El resto de la narración gira en torno a la larga y ardua búsqueda de Psique para recuperar a Cupido. A pesar de estar desesperada y agotada, Psique se somete voluntariamente a una serie de tareas brutales impuestas por Venus, sólo para caer en un letargo parecido a la muerte justo antes de completarlas.

¿Y dónde estaba Cupido durante todo este tiempo? Si en la primera mitad de la historia se le caracteriza como una fuerza poderosa y peligrosa, en la segunda mitad aparece como un niño de mamá indefenso. Vuelve volando al palacio de Venus, donde su madre, furiosa por haberse casado en secreto con Psique, le regaña con toda justicia, le grita que la ha avergonzado y le encierra en su habitación.
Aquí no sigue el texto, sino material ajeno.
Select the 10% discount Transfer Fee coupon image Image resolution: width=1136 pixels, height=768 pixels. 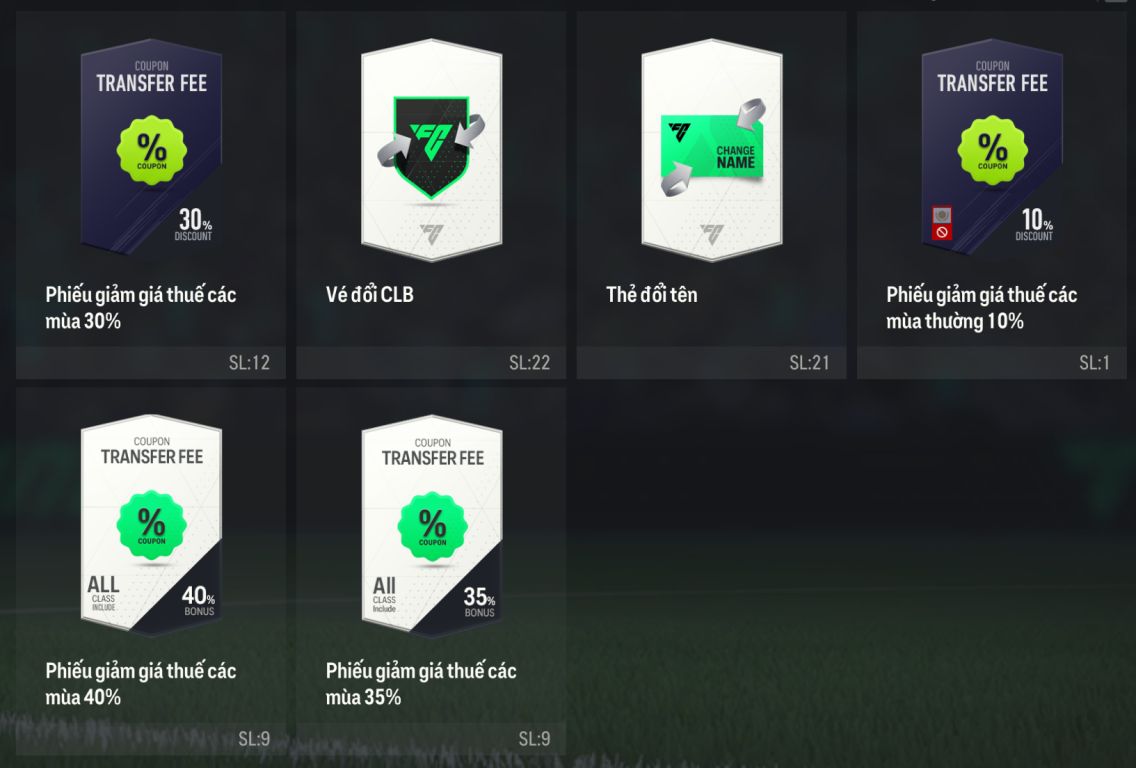click(x=992, y=148)
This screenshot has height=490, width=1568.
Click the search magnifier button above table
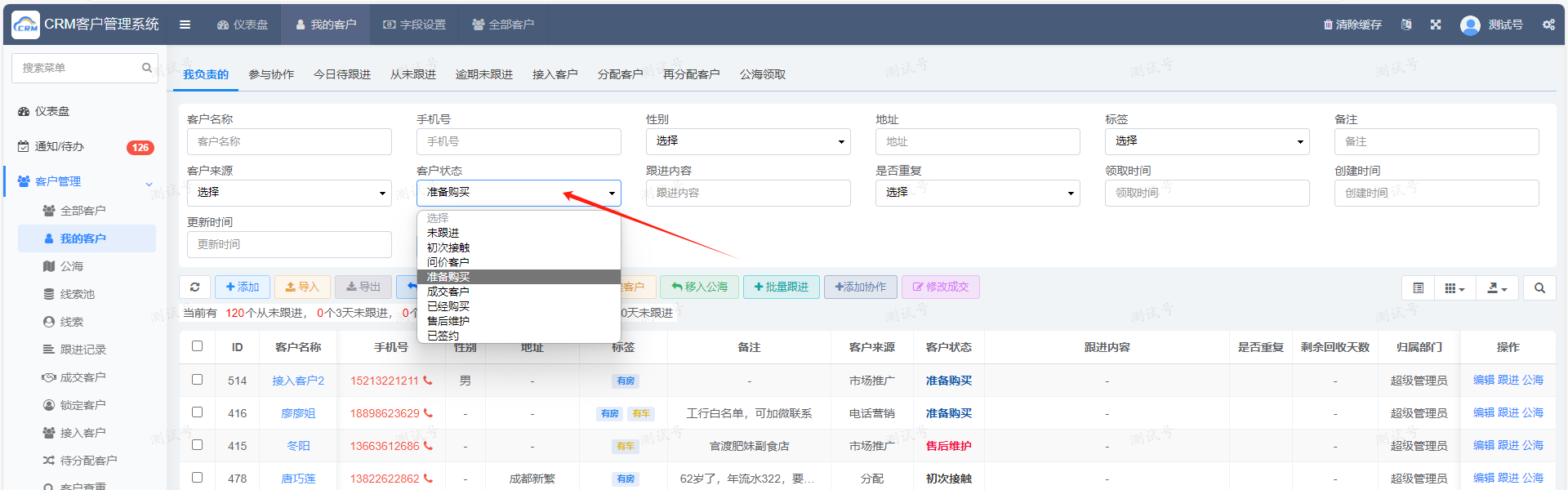(1539, 288)
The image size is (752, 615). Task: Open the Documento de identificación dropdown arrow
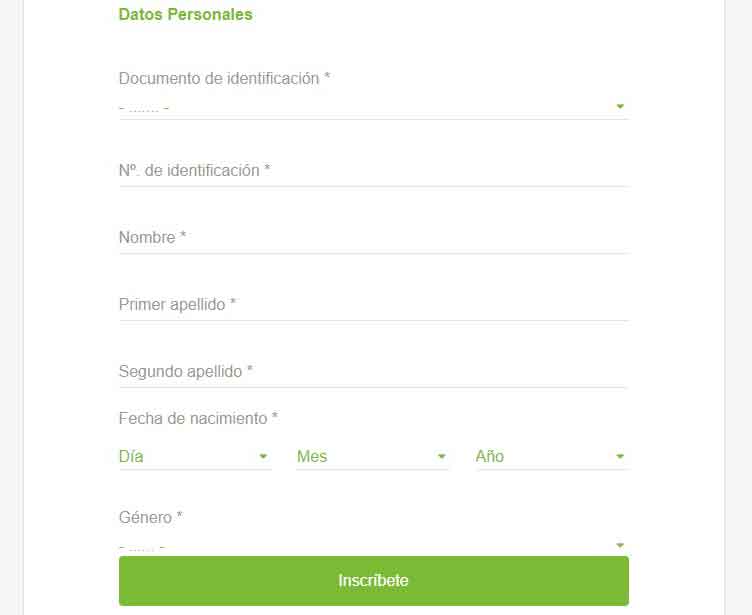coord(620,106)
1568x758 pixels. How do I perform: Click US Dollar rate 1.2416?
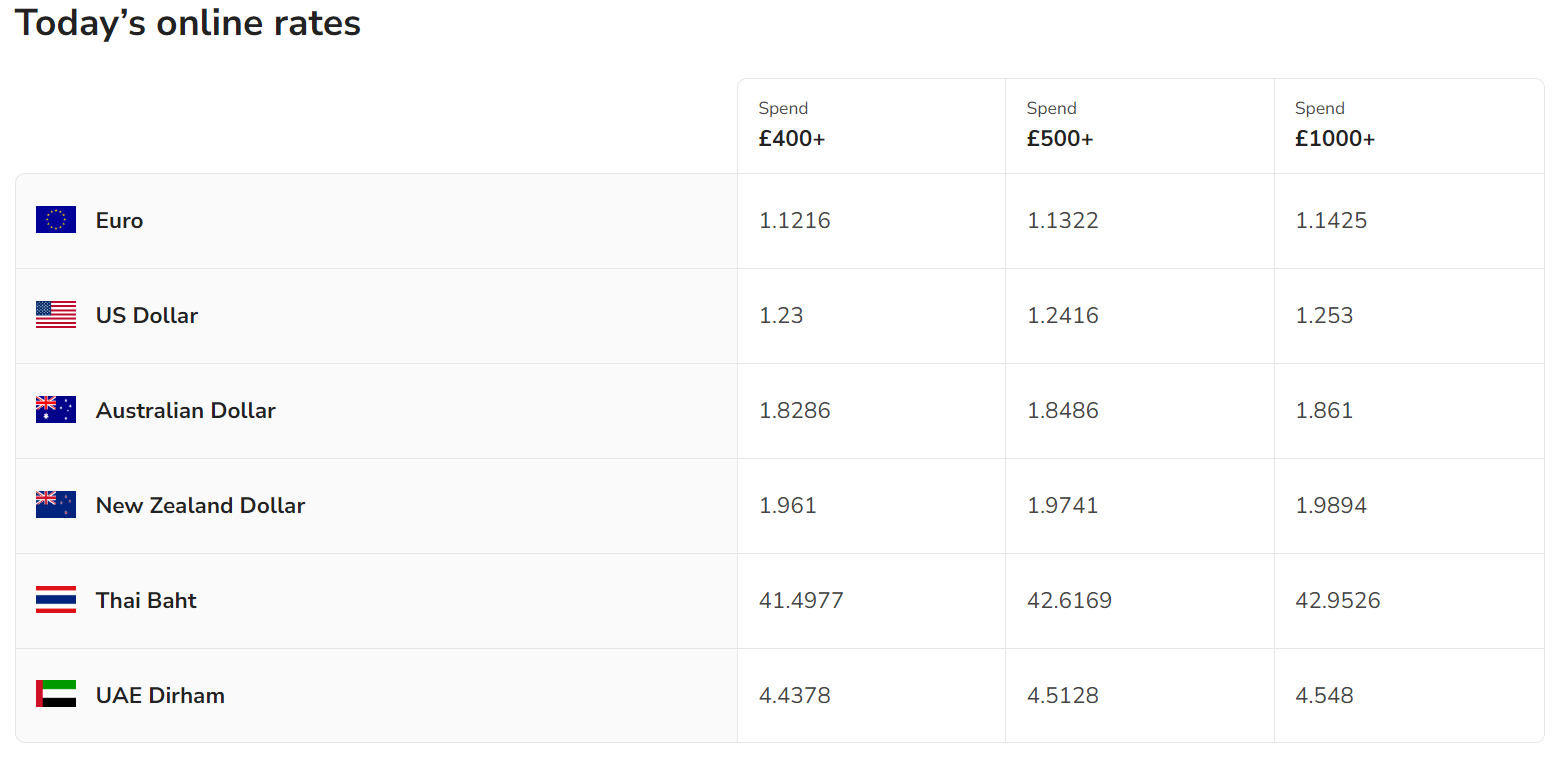[x=1063, y=316]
Finalmente, recordando su amor por Psique, Cupido escapa por la ventana y la salva del sueño eterno. Entonces hace un sabio trato con Júpiter, rey de los dioses: Psique se haría inmortal, despejando el camino para casarse “oficialmente” con Cupido en un arreglo que satisfaría incluso a Venus.

Visión compleja del amor

La historia de Apuleyo es poco común al centrarse en un personaje femenino y en cómo le afectan el amor y el deseo. El público sigue a Psique a través de varios ritos de paso. Al principio, como muchacha soltera, no ha cumplido con su esperado papel de esposa y madre. Como novia asustada, no puede decidir con quién se casa, una experiencia común para las jóvenes esposas en la antigua sociedad romana. El amor no entra en escena.
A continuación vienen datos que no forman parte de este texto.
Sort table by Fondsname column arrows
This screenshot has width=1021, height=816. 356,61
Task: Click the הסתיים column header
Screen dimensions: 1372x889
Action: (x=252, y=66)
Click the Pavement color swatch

Pero el retrato que hace Apuleyo de la situación de Psique sugiere una lección que los escritores romanos de la época querían que los lectores asumieran: que las jóvenes casadas acaban deseando y amando a sus maridos. Aunque ese proceso puede ser largo y difícil, tanto las esposas como los maridos se ajustan a sus papeles con el tiempo. El nacimiento del hijo de Psique, “Placer”, al final de la historia da lugar a la armonía, una imagen idealizada del matrimonio.

Ovidio y Apuleyo nos recuerdan que el Cupido original no es el benigno portador de tarjetas de San Valentín, sino una fuerza elemental de la naturaleza humana, una “criatura salvaje e indómita” que enciende el fuego de la pasión de forma impredecible. Mientras que la lujuria de Apolo por la belleza visible de Dafne permaneció insatisfecha, Psique acabó disfrutando del sexo con su marido invisible. Apolo aprendió que el deseo no siempre es mutuo, mientras que Psique comprendió que el amor y la confianza deben ganarse.

La historia de Apuleyo sugiere que Cupido y todas las intensas emociones que representa, una vez templadas, pueden sentar las bases de una relación amorosa y duradera. En resumen, ambas historias contienen valiosas lecciones sobre la naturaleza del amor.